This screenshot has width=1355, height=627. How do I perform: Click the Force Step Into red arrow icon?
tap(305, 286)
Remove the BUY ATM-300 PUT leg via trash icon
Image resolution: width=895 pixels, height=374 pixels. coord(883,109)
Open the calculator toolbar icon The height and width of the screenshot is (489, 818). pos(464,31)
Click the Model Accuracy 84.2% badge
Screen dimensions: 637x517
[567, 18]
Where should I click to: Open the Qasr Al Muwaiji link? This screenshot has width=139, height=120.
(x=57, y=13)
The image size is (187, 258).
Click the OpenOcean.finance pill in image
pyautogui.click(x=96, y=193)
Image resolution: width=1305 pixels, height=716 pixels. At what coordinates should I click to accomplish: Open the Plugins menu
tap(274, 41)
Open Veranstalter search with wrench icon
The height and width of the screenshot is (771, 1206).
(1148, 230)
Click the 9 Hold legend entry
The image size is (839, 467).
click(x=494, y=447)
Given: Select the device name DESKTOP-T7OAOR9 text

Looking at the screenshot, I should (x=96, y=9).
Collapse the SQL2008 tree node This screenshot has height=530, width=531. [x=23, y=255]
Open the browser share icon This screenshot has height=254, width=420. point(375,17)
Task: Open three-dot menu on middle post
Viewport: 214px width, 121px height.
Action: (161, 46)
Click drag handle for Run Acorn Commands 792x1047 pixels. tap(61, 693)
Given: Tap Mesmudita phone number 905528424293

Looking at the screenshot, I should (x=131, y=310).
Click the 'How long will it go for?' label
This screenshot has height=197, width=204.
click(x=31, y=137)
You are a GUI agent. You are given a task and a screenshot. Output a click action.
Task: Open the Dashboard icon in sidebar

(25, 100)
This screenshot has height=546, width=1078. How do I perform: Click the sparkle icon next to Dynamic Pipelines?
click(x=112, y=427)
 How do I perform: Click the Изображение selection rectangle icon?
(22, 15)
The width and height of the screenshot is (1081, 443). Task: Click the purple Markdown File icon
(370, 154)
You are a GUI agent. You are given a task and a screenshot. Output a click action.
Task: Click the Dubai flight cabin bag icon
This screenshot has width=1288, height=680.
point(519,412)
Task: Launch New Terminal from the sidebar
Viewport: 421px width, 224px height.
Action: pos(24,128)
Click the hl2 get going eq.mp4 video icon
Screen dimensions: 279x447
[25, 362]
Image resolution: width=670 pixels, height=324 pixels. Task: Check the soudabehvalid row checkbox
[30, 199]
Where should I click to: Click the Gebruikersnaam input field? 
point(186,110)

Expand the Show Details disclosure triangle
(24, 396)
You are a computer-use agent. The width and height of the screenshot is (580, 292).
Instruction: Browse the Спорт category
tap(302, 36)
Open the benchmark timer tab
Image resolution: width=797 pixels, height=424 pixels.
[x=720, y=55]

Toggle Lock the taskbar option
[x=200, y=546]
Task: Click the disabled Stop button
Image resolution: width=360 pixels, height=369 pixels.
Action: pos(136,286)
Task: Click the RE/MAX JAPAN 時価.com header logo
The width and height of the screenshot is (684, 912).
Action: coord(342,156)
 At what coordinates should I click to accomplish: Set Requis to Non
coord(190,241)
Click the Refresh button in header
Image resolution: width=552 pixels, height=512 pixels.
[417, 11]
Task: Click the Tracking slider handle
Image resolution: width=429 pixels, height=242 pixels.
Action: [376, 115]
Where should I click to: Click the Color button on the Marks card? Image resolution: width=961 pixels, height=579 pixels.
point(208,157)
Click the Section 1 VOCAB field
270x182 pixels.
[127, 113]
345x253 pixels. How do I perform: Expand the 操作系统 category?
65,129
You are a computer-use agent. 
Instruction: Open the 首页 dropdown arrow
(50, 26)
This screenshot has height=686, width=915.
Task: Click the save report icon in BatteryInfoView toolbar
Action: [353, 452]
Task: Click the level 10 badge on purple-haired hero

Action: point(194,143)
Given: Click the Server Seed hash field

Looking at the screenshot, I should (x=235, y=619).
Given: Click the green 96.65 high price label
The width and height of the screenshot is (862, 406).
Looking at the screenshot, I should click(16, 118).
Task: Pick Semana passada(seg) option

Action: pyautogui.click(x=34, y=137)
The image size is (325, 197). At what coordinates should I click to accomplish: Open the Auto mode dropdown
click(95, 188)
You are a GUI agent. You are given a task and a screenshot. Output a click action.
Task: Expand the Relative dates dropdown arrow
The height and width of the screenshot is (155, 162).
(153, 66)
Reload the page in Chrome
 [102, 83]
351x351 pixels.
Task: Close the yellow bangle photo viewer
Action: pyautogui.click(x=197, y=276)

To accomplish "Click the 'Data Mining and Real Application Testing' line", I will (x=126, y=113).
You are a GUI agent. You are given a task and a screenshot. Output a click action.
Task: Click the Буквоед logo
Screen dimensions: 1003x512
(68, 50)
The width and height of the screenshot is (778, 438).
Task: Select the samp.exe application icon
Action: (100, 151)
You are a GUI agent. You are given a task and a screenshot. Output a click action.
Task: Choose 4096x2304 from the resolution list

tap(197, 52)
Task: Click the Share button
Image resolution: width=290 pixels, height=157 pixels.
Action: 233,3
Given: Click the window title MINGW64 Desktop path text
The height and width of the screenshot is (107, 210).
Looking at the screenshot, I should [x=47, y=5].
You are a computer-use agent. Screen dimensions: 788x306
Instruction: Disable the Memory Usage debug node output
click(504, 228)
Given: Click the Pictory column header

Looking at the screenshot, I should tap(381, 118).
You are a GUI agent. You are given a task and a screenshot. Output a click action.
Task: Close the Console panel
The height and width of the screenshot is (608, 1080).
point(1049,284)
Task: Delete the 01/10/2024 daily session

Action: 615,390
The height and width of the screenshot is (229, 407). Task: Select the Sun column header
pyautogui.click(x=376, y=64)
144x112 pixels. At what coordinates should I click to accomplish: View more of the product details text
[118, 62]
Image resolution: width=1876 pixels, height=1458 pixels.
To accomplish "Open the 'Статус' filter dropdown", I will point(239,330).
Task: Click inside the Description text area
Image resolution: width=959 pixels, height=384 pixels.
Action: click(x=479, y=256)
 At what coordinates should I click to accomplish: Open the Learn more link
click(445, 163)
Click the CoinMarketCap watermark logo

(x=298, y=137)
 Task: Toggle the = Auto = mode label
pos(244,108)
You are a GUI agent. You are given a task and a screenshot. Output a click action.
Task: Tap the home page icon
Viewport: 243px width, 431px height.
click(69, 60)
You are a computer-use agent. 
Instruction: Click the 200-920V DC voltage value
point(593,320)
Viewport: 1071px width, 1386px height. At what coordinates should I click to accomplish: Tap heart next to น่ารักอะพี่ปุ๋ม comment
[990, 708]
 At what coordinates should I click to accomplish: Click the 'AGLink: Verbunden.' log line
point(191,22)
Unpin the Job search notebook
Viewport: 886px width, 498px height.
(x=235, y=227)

■ ■ ■ ■ ■

- _WORK REQUIRED_
Write the material out again in its entirety, exactly as shown.

- _RESULT_
This screenshot has width=1355, height=627. How do I perform: Click the Force Step Into red arrow icon?
tap(305, 286)
Remove the BUY ATM-300 PUT leg via trash icon
Image resolution: width=895 pixels, height=374 pixels. coord(883,109)
Open the calculator toolbar icon The height and width of the screenshot is (489, 818). pos(464,31)
Click the Model Accuracy 84.2% badge
Screen dimensions: 637x517
[567, 18]
Where should I click to: Open the Qasr Al Muwaiji link? This screenshot has width=139, height=120.
(x=57, y=13)
The image size is (187, 258).
Click the OpenOcean.finance pill in image
pyautogui.click(x=96, y=193)
Image resolution: width=1305 pixels, height=716 pixels. At what coordinates should I click to accomplish: Open the Plugins menu
tap(274, 41)
Open Veranstalter search with wrench icon
The height and width of the screenshot is (771, 1206).
(1148, 230)
Click the 9 Hold legend entry
The image size is (839, 467).
click(x=494, y=447)
Given: Select the device name DESKTOP-T7OAOR9 text

Looking at the screenshot, I should (x=96, y=9).
Collapse the SQL2008 tree node This screenshot has height=530, width=531. [x=23, y=255]
Open the browser share icon This screenshot has height=254, width=420. point(375,17)
Task: Open three-dot menu on middle post
Viewport: 214px width, 121px height.
Action: (161, 46)
Click drag handle for Run Acorn Commands 792x1047 pixels. tap(61, 693)
Given: Tap Mesmudita phone number 905528424293

Looking at the screenshot, I should (x=131, y=310).
Click the 'How long will it go for?' label
This screenshot has height=197, width=204.
click(x=31, y=137)
You are a GUI agent. You are given a task and a screenshot. Output a click action.
Task: Open the Dashboard icon in sidebar

(25, 100)
This screenshot has height=546, width=1078. How do I perform: Click the sparkle icon next to Dynamic Pipelines?
click(x=112, y=427)
 How do I perform: Click the Изображение selection rectangle icon?
(22, 15)
The width and height of the screenshot is (1081, 443). Task: Click the purple Markdown File icon
(370, 154)
You are a GUI agent. You are given a task and a screenshot. Output a click action.
Task: Click the Dubai flight cabin bag icon
This screenshot has width=1288, height=680.
point(519,412)
Task: Launch New Terminal from the sidebar
Viewport: 421px width, 224px height.
Action: pos(24,128)
Click the hl2 get going eq.mp4 video icon
Screen dimensions: 279x447
[25, 362]
Image resolution: width=670 pixels, height=324 pixels. Task: Check the soudabehvalid row checkbox
[30, 199]
Where should I click to: Click the Gebruikersnaam input field? 
point(186,110)

Expand the Show Details disclosure triangle
(24, 396)
You are a computer-use agent. The width and height of the screenshot is (580, 292).
Instruction: Browse the Спорт category
tap(302, 36)
Open the benchmark timer tab
Image resolution: width=797 pixels, height=424 pixels.
[x=720, y=55]

Toggle Lock the taskbar option
[x=200, y=546]
Task: Click the disabled Stop button
Image resolution: width=360 pixels, height=369 pixels.
Action: pos(136,286)
Task: Click the RE/MAX JAPAN 時価.com header logo
The width and height of the screenshot is (684, 912).
Action: coord(342,156)
 At what coordinates should I click to accomplish: Set Requis to Non
coord(190,241)
Click the Refresh button in header
Image resolution: width=552 pixels, height=512 pixels.
[417, 11]
Task: Click the Tracking slider handle
Image resolution: width=429 pixels, height=242 pixels.
Action: [376, 115]
Where should I click to: Click the Color button on the Marks card? Image resolution: width=961 pixels, height=579 pixels.
point(208,157)
Click the Section 1 VOCAB field
270x182 pixels.
[127, 113]
345x253 pixels. How do I perform: Expand the 操作系统 category?
65,129
You are a computer-use agent. 
Instruction: Open the 首页 dropdown arrow
(50, 26)
This screenshot has height=686, width=915.
Task: Click the save report icon in BatteryInfoView toolbar
Action: [353, 452]
Task: Click the level 10 badge on purple-haired hero

Action: point(194,143)
Given: Click the Server Seed hash field

Looking at the screenshot, I should (x=235, y=619).
Given: Click the green 96.65 high price label
The width and height of the screenshot is (862, 406).
Looking at the screenshot, I should click(16, 118).
Task: Pick Semana passada(seg) option

Action: pyautogui.click(x=34, y=137)
The image size is (325, 197). At what coordinates should I click to accomplish: Open the Auto mode dropdown
click(95, 188)
You are a GUI agent. You are given a task and a screenshot. Output a click action.
Task: Expand the Relative dates dropdown arrow
The height and width of the screenshot is (155, 162).
(153, 66)
Reload the page in Chrome
 [102, 83]
351x351 pixels.
Task: Close the yellow bangle photo viewer
Action: pyautogui.click(x=197, y=276)

To accomplish "Click the 'Data Mining and Real Application Testing' line", I will (x=126, y=113).
You are a GUI agent. You are given a task and a screenshot. Output a click action.
Task: Click the Буквоед logo
Screen dimensions: 1003x512
(68, 50)
The width and height of the screenshot is (778, 438).
Task: Select the samp.exe application icon
Action: (100, 151)
You are a GUI agent. You are given a task and a screenshot. Output a click action.
Task: Choose 4096x2304 from the resolution list

tap(197, 52)
Task: Click the Share button
Image resolution: width=290 pixels, height=157 pixels.
Action: 233,3
Given: Click the window title MINGW64 Desktop path text
The height and width of the screenshot is (107, 210).
Looking at the screenshot, I should [x=47, y=5].
You are a computer-use agent. Screen dimensions: 788x306
Instruction: Disable the Memory Usage debug node output
click(504, 228)
Given: Click the Pictory column header

Looking at the screenshot, I should tap(381, 118).
You are a GUI agent. You are given a task and a screenshot. Output a click action.
Task: Close the Console panel
The height and width of the screenshot is (608, 1080).
point(1049,284)
Task: Delete the 01/10/2024 daily session

Action: 615,390
The height and width of the screenshot is (229, 407). Task: Select the Sun column header
pyautogui.click(x=376, y=64)
144x112 pixels. At what coordinates should I click to accomplish: View more of the product details text
[118, 62]
Image resolution: width=1876 pixels, height=1458 pixels.
To accomplish "Open the 'Статус' filter dropdown", I will point(239,330).
Task: Click inside the Description text area
Image resolution: width=959 pixels, height=384 pixels.
Action: click(x=479, y=256)
 At what coordinates should I click to accomplish: Open the Learn more link
click(445, 163)
Click the CoinMarketCap watermark logo

(x=298, y=137)
 Task: Toggle the = Auto = mode label
pos(244,108)
You are a GUI agent. You are given a task and a screenshot. Output a click action.
Task: Tap the home page icon
Viewport: 243px width, 431px height.
click(69, 60)
You are a computer-use agent. 
Instruction: Click the 200-920V DC voltage value
point(593,320)
Viewport: 1071px width, 1386px height. At what coordinates should I click to accomplish: Tap heart next to น่ารักอะพี่ปุ๋ม comment
[990, 708]
 At what coordinates should I click to accomplish: Click the 'AGLink: Verbunden.' log line
point(191,22)
Unpin the Job search notebook
Viewport: 886px width, 498px height.
(x=235, y=227)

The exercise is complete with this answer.